Scholium Project 2016 'Il Ciliegio' Zinfandel Rose, Stampede Vineyard, Clements Hills
Item Number: 10622
Sub Region: Central Valley
Appellation/AVA: Clement Hills
Vineyard Designation: Stampede Vineyard
Grape(s): 100% Zinfandel
Type: Wine - Rose
Bottle Size: 750 ml
Alc by Vol(%): 14.7
Soil Type: Sand
Case Production: 202
Vineyard Notes: This wine is composed of 100% Zinfandel from the Stampede Vineyard, adjacent to the rodeo grounds in Clements, California—in the warm, dry, northeast corner of Lodi. The soil here is light sand washed down from the Sierras millions of years ago. The growing conditions are very different from the loamy soils of central and western Lodi. The vineyard was planted in the early 1900s and most of it was replanted in the 1940s. This wine is sourced from the younger vines— but still more than 70 years old. All of the vines are planted on their own roots and have been farmed without irrigation for their whole lives.

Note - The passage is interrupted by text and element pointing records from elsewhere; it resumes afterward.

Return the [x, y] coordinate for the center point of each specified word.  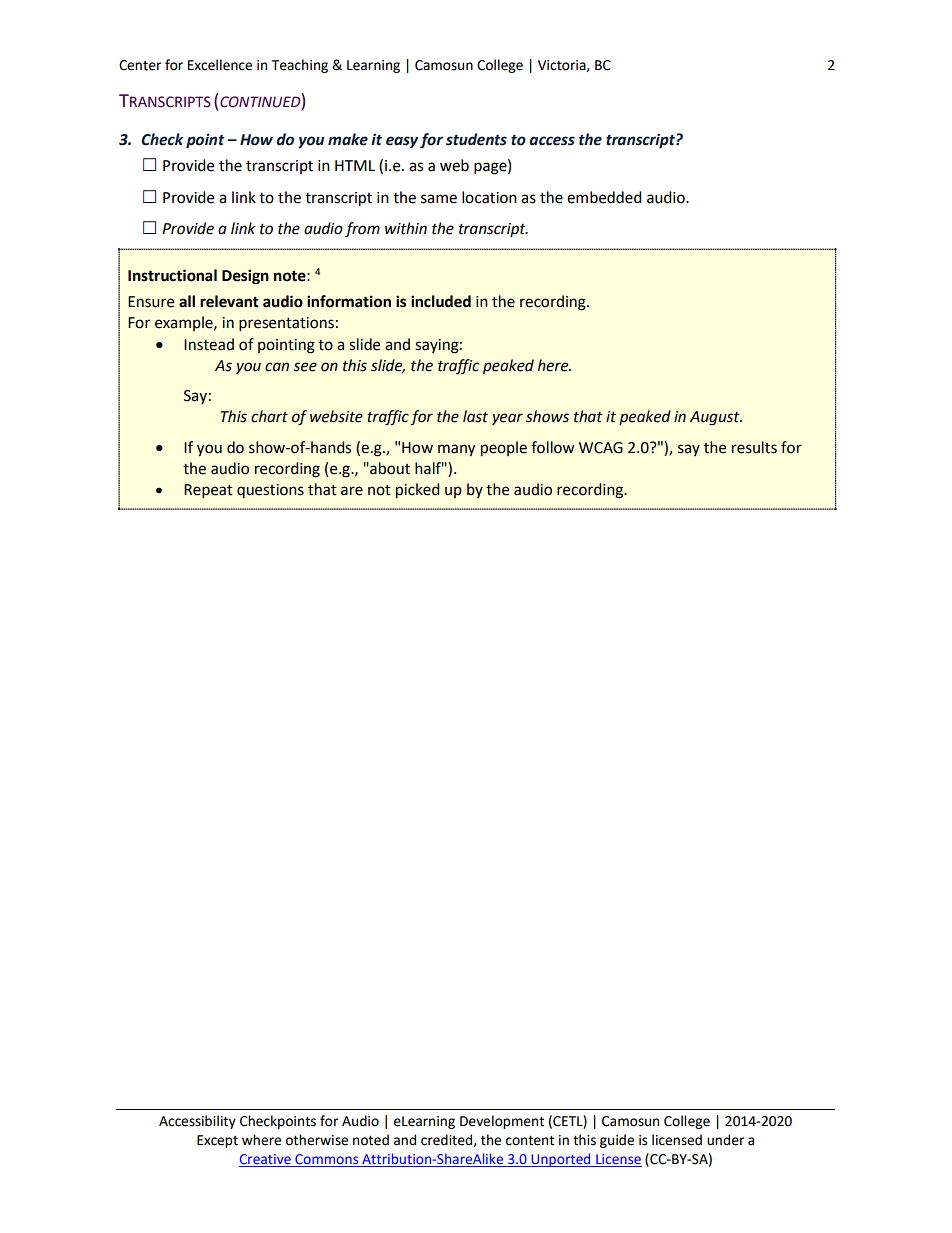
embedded [604, 197]
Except [217, 1141]
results [754, 447]
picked [418, 490]
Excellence [220, 65]
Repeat [208, 491]
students [476, 139]
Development [502, 1122]
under [725, 1140]
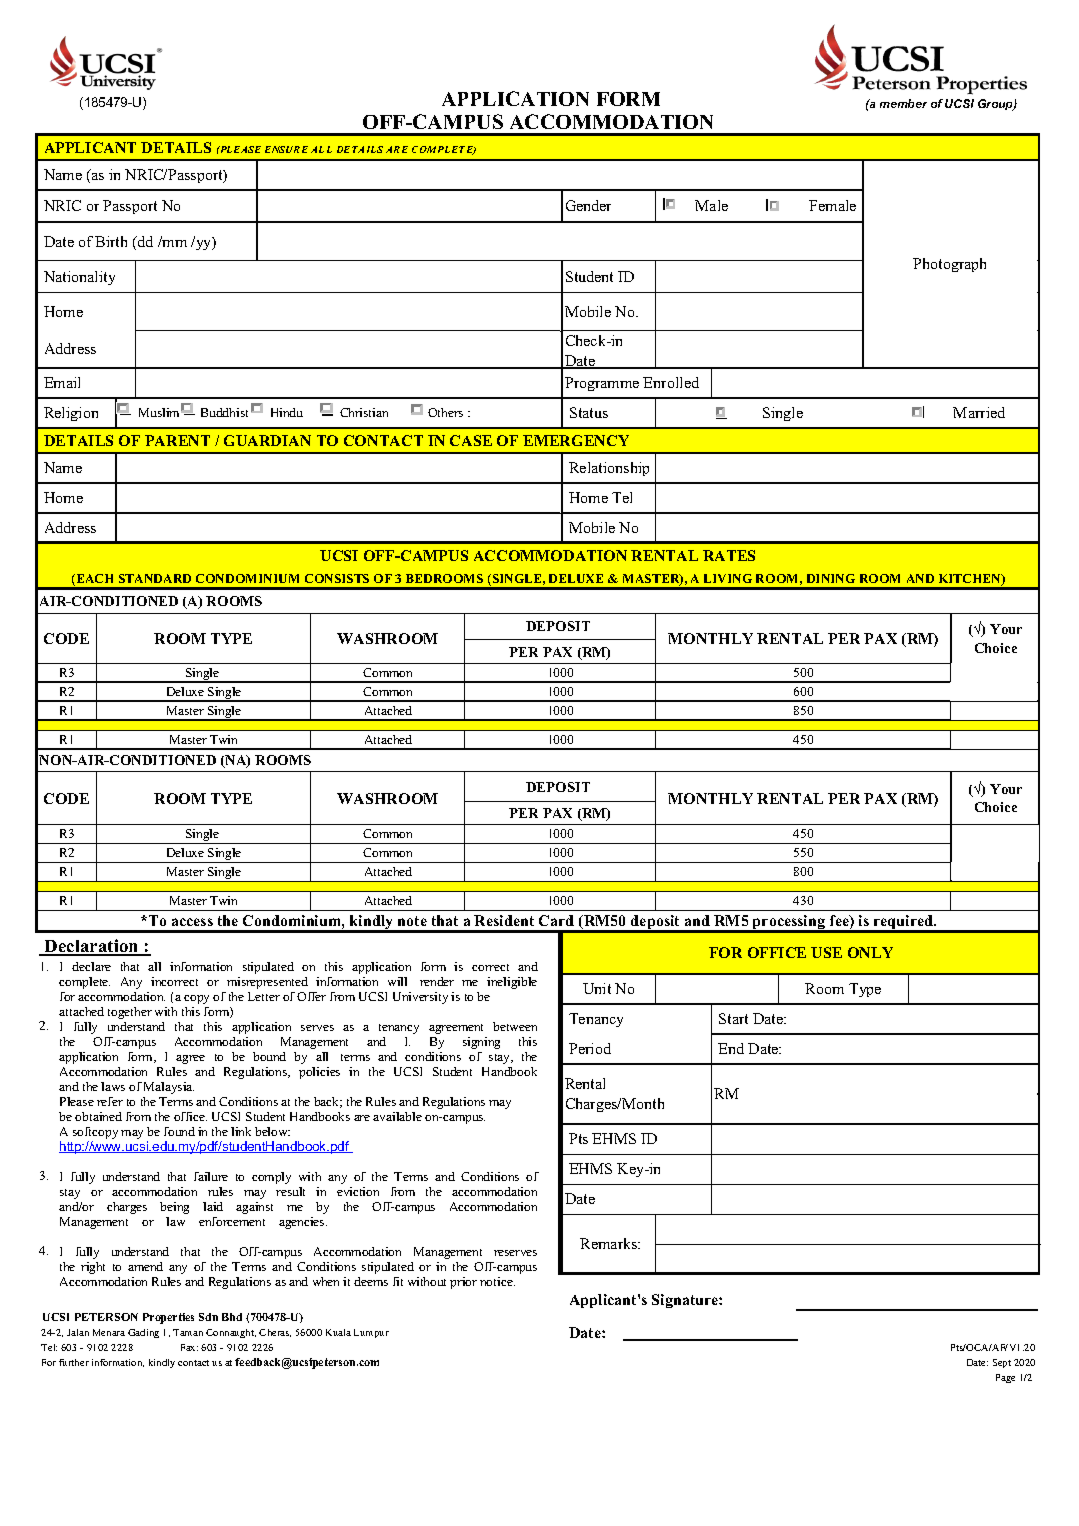 This screenshot has width=1079, height=1526. I want to click on Gender, so click(588, 205).
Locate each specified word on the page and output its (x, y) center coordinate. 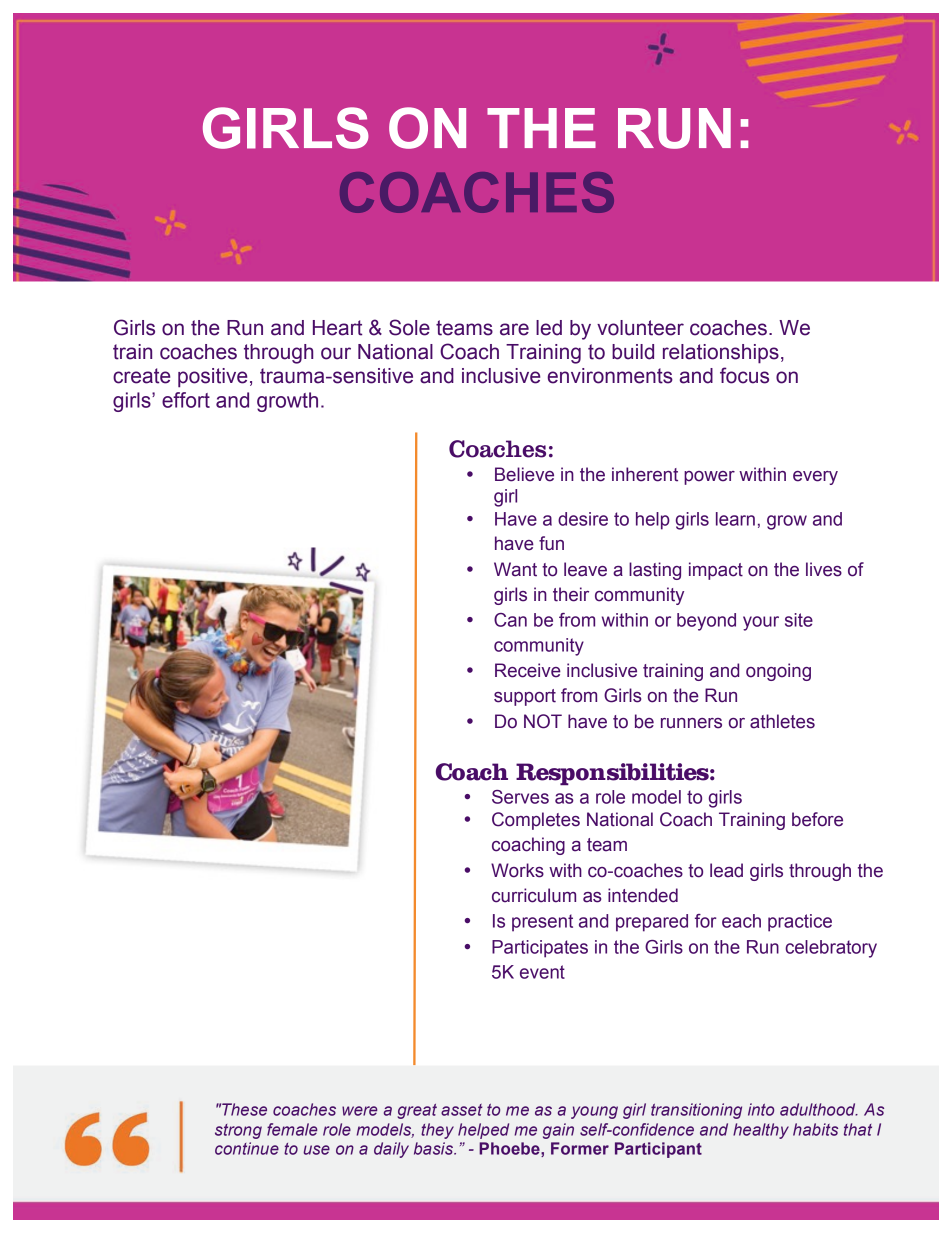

Winemaking Notes: The idea for the wine came to Assistant Winemaker Alex Pitts on a visit to the Emidio Pepe vineyards and winery in Abruzzo. There he tasted a Cerasuolo made as a very light red/rosé wine from the dark red Montepulciano d’Abruzzo grapes. It occurred to him that one could make a similar wine in Northern California from old-vine zinfandel. The Zinfandel whole clusters are briefly foot-stomped, making sure to leave some of the fruit whole. The juice macerates with the skins for 24 hours. After maceration, the grapes are gently pressed. The red juice ferments in neutral oak barrels. Malolactic fermentation is inhibited to preserve acidity and emphasize freshness. Il Ciliegio is aged for 7 months, filtered and then bottled. Wine is bottled with about 60 mg/L total SO2 and 24 mg/L free.
Tasting Notes: 2016 is the second vintage of this wine from Scholium. This vintage is quite light in body with a kind of bright, translucent, cherry red in color. It is deliciously fresh and fragrant-- everything is about what happens quickly and up front in this vintage. Close your eyes; it is white wine from Lodi. It is nothing like the Emidio Pepe version, but a complete success and an honorable homage to Cerasuolo.
About the Name: Abe Schoener did not seem think it fair to call this emulation a Cerasualo, so he and Alex used a related word. Cerasuolo is a cherry-colored wine; they called this “The Cherry Tree.”